* Your tasks:
**1.** Answer these about the standing-wave solution, one line each:
(a) Where does a standing wave have its nodes?
(b) What is the maximum value of the transverse velocity?
(c) For what value of cos(ωt) does the transverse acceleration reach its maximum?
**2.** Print the standing-wave solution from "The maximum transverse velocity" up to and including "when \( \sin(\omega t) = 1 \).".

* Text segment:
-=-=-

Step by step solution

01

Understanding the waves on the string

The string vibrates in its fundamental mode, which means it forms a standing wave. A standing wave has nodes at both ends, antinodes in between, and can be described by \( y(x, t) = A \sin(kx) \cos(\omega t) \), where \( k = \frac{2\pi}{\lambda} \) and \( \omega = 2\pi f \). The amplitude at any point \( x \) is \( A \sin(kx) \).
02

Calculating maximum transverse velocity

The maximum transverse velocity occurs when the cosine function is maximum, which is 1. The transverse velocity is given by taking the time derivative of \( y(x, t) \), resulting in \( v_y = \frac{\partial y}{\partial t} = -A \omega \sin(kx) \sin(\omega t) \). The maximum value is \( A \omega \sin(kx) \) when \( \sin(\omega t) = 1 \).
03

Calculating maximum transverse acceleration

The maximum transverse acceleration is the maximum value of the time derivative of the transverse velocity, given by \( a_y = \frac{\partial^2 y}{\partial t^2} = -A \omega^2 \sin(kx) \cos(\omega t) \). The maximum value is \( A \omega^2 \sin(kx) \) when \( \cos(\omega t) = 1 \).

-=-=-

* Source data:
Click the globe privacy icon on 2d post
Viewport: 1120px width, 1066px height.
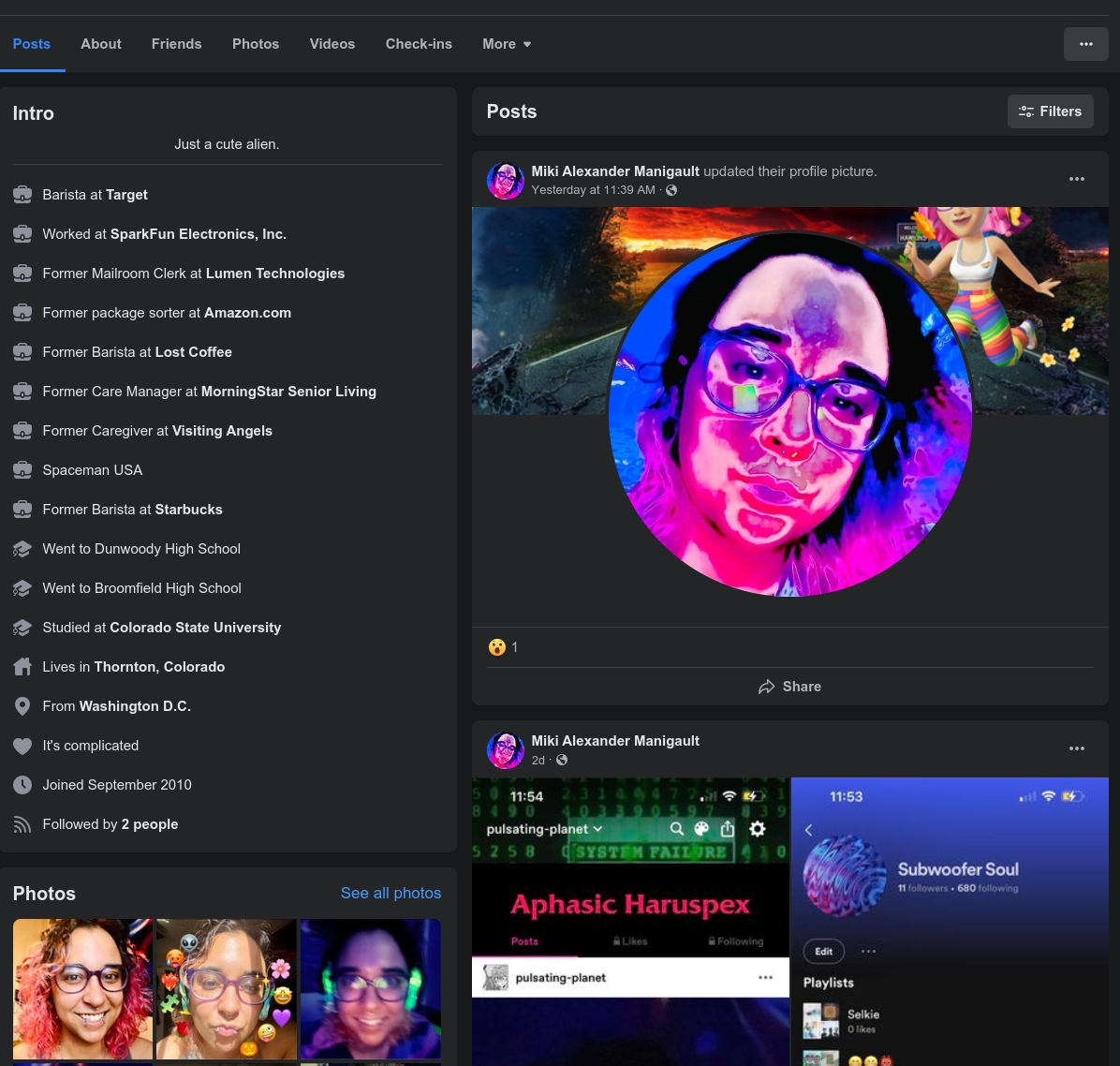(x=562, y=761)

-=-=-

* Expected responses:
**1.**
(a) At both ends.
(b) Aω sin(kx)
(c) cos(ωt) = 1

**2.**
The maximum transverse velocity occurs when the cosine function is maximum, which is 1. The transverse velocity is given by taking the time derivative of \( y(x, t) \), resulting in \( v_y = \frac{\partial y}{\partial t} = -A \omega \sin(kx) \sin(\omega t) \). The maximum value is \( A \omega \sin(kx) \) when \( \sin(\omega t) = 1 \).